Directions:
Arrange every line of the entries below as a Markdown table with the columns No. and Line, numbering each row and omitting blank lines.
____
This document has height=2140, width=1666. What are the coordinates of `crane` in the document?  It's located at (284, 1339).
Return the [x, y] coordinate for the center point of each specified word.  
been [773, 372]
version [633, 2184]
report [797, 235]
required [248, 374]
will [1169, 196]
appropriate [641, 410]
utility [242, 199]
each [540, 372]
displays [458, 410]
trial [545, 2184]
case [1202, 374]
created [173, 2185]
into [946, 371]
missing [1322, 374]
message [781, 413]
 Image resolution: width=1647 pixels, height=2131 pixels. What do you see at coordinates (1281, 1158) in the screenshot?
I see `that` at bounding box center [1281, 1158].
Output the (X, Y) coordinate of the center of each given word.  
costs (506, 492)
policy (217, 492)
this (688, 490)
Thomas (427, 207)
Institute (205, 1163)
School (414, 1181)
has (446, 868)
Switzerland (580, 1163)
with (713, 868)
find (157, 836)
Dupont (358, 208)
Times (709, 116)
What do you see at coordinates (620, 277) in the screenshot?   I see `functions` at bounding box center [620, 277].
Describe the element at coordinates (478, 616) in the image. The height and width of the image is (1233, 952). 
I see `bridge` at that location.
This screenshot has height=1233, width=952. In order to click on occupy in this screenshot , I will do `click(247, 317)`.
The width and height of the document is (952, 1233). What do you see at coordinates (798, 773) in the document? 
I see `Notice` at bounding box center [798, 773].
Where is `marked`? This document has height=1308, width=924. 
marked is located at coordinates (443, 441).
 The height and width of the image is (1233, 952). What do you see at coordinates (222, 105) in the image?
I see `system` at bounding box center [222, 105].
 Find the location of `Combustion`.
____
Answer to the task:
| No. | Line |
|---|---|
| 1 | This document has height=2140, width=1666. What are the coordinates of `crane` in the document?  It's located at (284, 1339). |
| 2 | Return the [x, y] coordinate for the center point of each specified word.   |
| 3 | been [773, 372] |
| 4 | version [633, 2184] |
| 5 | report [797, 235] |
| 6 | required [248, 374] |
| 7 | will [1169, 196] |
| 8 | appropriate [641, 410] |
| 9 | utility [242, 199] |
| 10 | each [540, 372] |
| 11 | displays [458, 410] |
| 12 | trial [545, 2184] |
| 13 | case [1202, 374] |
| 14 | created [173, 2185] |
| 15 | into [946, 371] |
| 16 | missing [1322, 374] |
| 17 | message [781, 413] |
| 18 |  Image resolution: width=1647 pixels, height=2131 pixels. What do you see at coordinates (1281, 1158) in the screenshot? |
| 19 | I see `that` at bounding box center [1281, 1158]. |
| 20 | Output the (X, Y) coordinate of the center of each given word.   |
| 21 | costs (506, 492) |
| 22 | policy (217, 492) |
| 23 | this (688, 490) |
| 24 | Thomas (427, 207) |
| 25 | Institute (205, 1163) |
| 26 | School (414, 1181) |
| 27 | has (446, 868) |
| 28 | Switzerland (580, 1163) |
| 29 | with (713, 868) |
| 30 | find (157, 836) |
| 31 | Dupont (358, 208) |
| 32 | Times (709, 116) |
| 33 | What do you see at coordinates (620, 277) in the screenshot?   I see `functions` at bounding box center [620, 277]. |
| 34 | Describe the element at coordinates (478, 616) in the image. The height and width of the image is (1233, 952).  |
| 35 | I see `bridge` at that location. |
| 36 | This screenshot has height=1233, width=952. In order to click on occupy in this screenshot , I will do `click(247, 317)`. |
| 37 | The width and height of the document is (952, 1233). What do you see at coordinates (798, 773) in the document?  |
| 38 | I see `Notice` at bounding box center [798, 773]. |
| 39 | Where is `marked`? This document has height=1308, width=924.  |
| 40 | marked is located at coordinates (443, 441). |
| 41 |  The height and width of the image is (1233, 952). What do you see at coordinates (222, 105) in the image? |
| 42 | I see `system` at bounding box center [222, 105]. |
| 43 |  Find the location of `Combustion`. |